• _WORK ORDER_
Every record shown here must be duplicated without change.

[PROVIDED INFORMATION Boundary: Start]

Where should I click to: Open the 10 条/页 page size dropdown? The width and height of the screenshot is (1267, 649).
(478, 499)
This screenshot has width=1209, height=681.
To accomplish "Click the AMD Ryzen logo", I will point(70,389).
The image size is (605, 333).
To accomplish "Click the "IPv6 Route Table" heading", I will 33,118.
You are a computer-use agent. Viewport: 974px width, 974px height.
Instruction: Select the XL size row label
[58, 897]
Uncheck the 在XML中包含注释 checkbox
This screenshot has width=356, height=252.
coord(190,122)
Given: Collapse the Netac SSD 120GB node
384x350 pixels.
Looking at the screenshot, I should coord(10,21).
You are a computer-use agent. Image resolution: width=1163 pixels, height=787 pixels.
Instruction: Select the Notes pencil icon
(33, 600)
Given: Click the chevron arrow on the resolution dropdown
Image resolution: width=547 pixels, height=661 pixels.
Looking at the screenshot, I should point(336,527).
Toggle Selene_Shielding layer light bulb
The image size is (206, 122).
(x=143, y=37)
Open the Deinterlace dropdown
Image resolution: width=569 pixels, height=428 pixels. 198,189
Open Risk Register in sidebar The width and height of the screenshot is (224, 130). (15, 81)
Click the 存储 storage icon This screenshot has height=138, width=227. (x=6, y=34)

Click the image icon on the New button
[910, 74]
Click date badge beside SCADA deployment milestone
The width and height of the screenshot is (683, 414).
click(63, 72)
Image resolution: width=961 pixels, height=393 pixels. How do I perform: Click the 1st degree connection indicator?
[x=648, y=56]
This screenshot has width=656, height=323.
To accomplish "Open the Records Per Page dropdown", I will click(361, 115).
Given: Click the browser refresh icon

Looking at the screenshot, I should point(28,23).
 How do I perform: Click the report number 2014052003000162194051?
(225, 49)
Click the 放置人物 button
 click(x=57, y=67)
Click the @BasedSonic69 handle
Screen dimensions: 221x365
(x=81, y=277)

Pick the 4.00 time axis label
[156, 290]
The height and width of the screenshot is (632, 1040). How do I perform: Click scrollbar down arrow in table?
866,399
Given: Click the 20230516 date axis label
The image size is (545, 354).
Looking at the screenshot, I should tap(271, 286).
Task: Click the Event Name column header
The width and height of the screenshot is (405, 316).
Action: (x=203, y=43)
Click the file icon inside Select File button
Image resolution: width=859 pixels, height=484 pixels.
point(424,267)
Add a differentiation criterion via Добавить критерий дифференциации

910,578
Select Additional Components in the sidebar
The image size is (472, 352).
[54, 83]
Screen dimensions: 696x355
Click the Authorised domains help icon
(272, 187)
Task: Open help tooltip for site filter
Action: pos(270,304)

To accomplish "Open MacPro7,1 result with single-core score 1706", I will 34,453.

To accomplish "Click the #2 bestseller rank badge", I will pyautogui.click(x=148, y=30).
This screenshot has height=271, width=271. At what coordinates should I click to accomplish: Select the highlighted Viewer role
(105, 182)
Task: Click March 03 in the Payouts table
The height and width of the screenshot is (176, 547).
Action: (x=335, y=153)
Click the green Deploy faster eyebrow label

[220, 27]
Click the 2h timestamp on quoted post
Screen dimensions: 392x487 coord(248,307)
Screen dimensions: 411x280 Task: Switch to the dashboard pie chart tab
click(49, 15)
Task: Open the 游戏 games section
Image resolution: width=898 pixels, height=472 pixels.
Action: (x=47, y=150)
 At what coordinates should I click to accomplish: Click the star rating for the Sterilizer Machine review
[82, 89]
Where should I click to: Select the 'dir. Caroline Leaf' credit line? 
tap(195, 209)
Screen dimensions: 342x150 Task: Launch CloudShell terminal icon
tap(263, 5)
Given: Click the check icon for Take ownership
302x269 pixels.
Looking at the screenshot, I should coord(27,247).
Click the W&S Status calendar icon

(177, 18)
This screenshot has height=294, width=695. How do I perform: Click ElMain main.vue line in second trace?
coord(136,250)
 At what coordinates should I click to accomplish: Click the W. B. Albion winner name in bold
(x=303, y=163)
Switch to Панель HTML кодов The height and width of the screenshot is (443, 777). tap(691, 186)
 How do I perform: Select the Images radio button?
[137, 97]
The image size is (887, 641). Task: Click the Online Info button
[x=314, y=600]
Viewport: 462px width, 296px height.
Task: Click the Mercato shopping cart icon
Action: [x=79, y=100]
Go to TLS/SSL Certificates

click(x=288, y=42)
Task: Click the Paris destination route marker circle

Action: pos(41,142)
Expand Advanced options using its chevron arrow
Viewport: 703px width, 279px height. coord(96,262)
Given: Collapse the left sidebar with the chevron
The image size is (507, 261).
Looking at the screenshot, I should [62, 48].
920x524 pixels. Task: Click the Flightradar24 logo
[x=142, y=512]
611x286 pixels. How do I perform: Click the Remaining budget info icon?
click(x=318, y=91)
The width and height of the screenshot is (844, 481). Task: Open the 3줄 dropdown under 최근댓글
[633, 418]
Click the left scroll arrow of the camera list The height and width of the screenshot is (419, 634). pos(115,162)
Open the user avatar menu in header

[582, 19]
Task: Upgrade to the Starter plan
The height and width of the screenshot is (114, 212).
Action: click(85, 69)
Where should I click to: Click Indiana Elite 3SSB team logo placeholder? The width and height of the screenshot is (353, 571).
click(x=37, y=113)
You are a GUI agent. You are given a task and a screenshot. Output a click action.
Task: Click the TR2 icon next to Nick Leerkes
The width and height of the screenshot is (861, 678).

[PROVIDED INFORMATION Boundary: End]

• _RESPONSE AREA_
Where should I click to: Open the 10 条/页 page size dropdown? The width and height of the screenshot is (1267, 649).
(478, 499)
This screenshot has width=1209, height=681.
To accomplish "Click the AMD Ryzen logo", I will point(70,389).
The image size is (605, 333).
To accomplish "Click the "IPv6 Route Table" heading", I will 33,118.
You are a computer-use agent. Viewport: 974px width, 974px height.
Instruction: Select the XL size row label
[58, 897]
Uncheck the 在XML中包含注释 checkbox
This screenshot has width=356, height=252.
coord(190,122)
Given: Collapse the Netac SSD 120GB node
384x350 pixels.
Looking at the screenshot, I should coord(10,21).
You are a computer-use agent. Image resolution: width=1163 pixels, height=787 pixels.
Instruction: Select the Notes pencil icon
(33, 600)
Given: Click the chevron arrow on the resolution dropdown
Image resolution: width=547 pixels, height=661 pixels.
Looking at the screenshot, I should point(336,527).
Toggle Selene_Shielding layer light bulb
The image size is (206, 122).
(x=143, y=37)
Open the Deinterlace dropdown
Image resolution: width=569 pixels, height=428 pixels. 198,189
Open Risk Register in sidebar The width and height of the screenshot is (224, 130). (15, 81)
Click the 存储 storage icon This screenshot has height=138, width=227. (x=6, y=34)

Click the image icon on the New button
[910, 74]
Click date badge beside SCADA deployment milestone
The width and height of the screenshot is (683, 414).
click(63, 72)
Image resolution: width=961 pixels, height=393 pixels. How do I perform: Click the 1st degree connection indicator?
[x=648, y=56]
This screenshot has width=656, height=323.
To accomplish "Open the Records Per Page dropdown", I will click(361, 115).
Given: Click the browser refresh icon

Looking at the screenshot, I should point(28,23).
 How do I perform: Click the report number 2014052003000162194051?
(225, 49)
Click the 放置人物 button
 click(x=57, y=67)
Click the @BasedSonic69 handle
Screen dimensions: 221x365
(x=81, y=277)

Pick the 4.00 time axis label
[156, 290]
The height and width of the screenshot is (632, 1040). How do I perform: Click scrollbar down arrow in table?
866,399
Given: Click the 20230516 date axis label
The image size is (545, 354).
Looking at the screenshot, I should tap(271, 286).
Task: Click the Event Name column header
The width and height of the screenshot is (405, 316).
Action: (x=203, y=43)
Click the file icon inside Select File button
Image resolution: width=859 pixels, height=484 pixels.
point(424,267)
Add a differentiation criterion via Добавить критерий дифференциации

910,578
Select Additional Components in the sidebar
The image size is (472, 352).
[54, 83]
Screen dimensions: 696x355
Click the Authorised domains help icon
(272, 187)
Task: Open help tooltip for site filter
Action: pos(270,304)

To accomplish "Open MacPro7,1 result with single-core score 1706", I will 34,453.

To accomplish "Click the #2 bestseller rank badge", I will pyautogui.click(x=148, y=30).
This screenshot has height=271, width=271. At what coordinates should I click to accomplish: Select the highlighted Viewer role
(105, 182)
Task: Click March 03 in the Payouts table
The height and width of the screenshot is (176, 547).
Action: (x=335, y=153)
Click the green Deploy faster eyebrow label

[220, 27]
Click the 2h timestamp on quoted post
Screen dimensions: 392x487 coord(248,307)
Screen dimensions: 411x280 Task: Switch to the dashboard pie chart tab
click(49, 15)
Task: Open the 游戏 games section
Image resolution: width=898 pixels, height=472 pixels.
Action: (x=47, y=150)
 At what coordinates should I click to accomplish: Click the star rating for the Sterilizer Machine review
[82, 89]
Where should I click to: Select the 'dir. Caroline Leaf' credit line? 
tap(195, 209)
Screen dimensions: 342x150 Task: Launch CloudShell terminal icon
tap(263, 5)
Given: Click the check icon for Take ownership
302x269 pixels.
Looking at the screenshot, I should coord(27,247).
Click the W&S Status calendar icon

(177, 18)
This screenshot has height=294, width=695. How do I perform: Click ElMain main.vue line in second trace?
coord(136,250)
 At what coordinates should I click to accomplish: Click the W. B. Albion winner name in bold
(x=303, y=163)
Switch to Панель HTML кодов The height and width of the screenshot is (443, 777). tap(691, 186)
 How do I perform: Select the Images radio button?
[137, 97]
The image size is (887, 641). Task: Click the Online Info button
[x=314, y=600]
Viewport: 462px width, 296px height.
Task: Click the Mercato shopping cart icon
Action: [x=79, y=100]
Go to TLS/SSL Certificates

click(x=288, y=42)
Task: Click the Paris destination route marker circle

Action: pos(41,142)
Expand Advanced options using its chevron arrow
Viewport: 703px width, 279px height. coord(96,262)
Given: Collapse the left sidebar with the chevron
The image size is (507, 261).
Looking at the screenshot, I should [62, 48].
920x524 pixels. Task: Click the Flightradar24 logo
[x=142, y=512]
611x286 pixels. How do I perform: Click the Remaining budget info icon?
click(x=318, y=91)
The width and height of the screenshot is (844, 481). Task: Open the 3줄 dropdown under 최근댓글
[633, 418]
Click the left scroll arrow of the camera list The height and width of the screenshot is (419, 634). pos(115,162)
Open the user avatar menu in header

[582, 19]
Task: Upgrade to the Starter plan
The height and width of the screenshot is (114, 212).
Action: click(85, 69)
Where should I click to: Click Indiana Elite 3SSB team logo placeholder? The width and height of the screenshot is (353, 571).
click(x=37, y=113)
You are a GUI agent. You are given a task and a screenshot. Output a click action.
Task: Click the TR2 icon next to Nick Leerkes
The width and height of the screenshot is (861, 678).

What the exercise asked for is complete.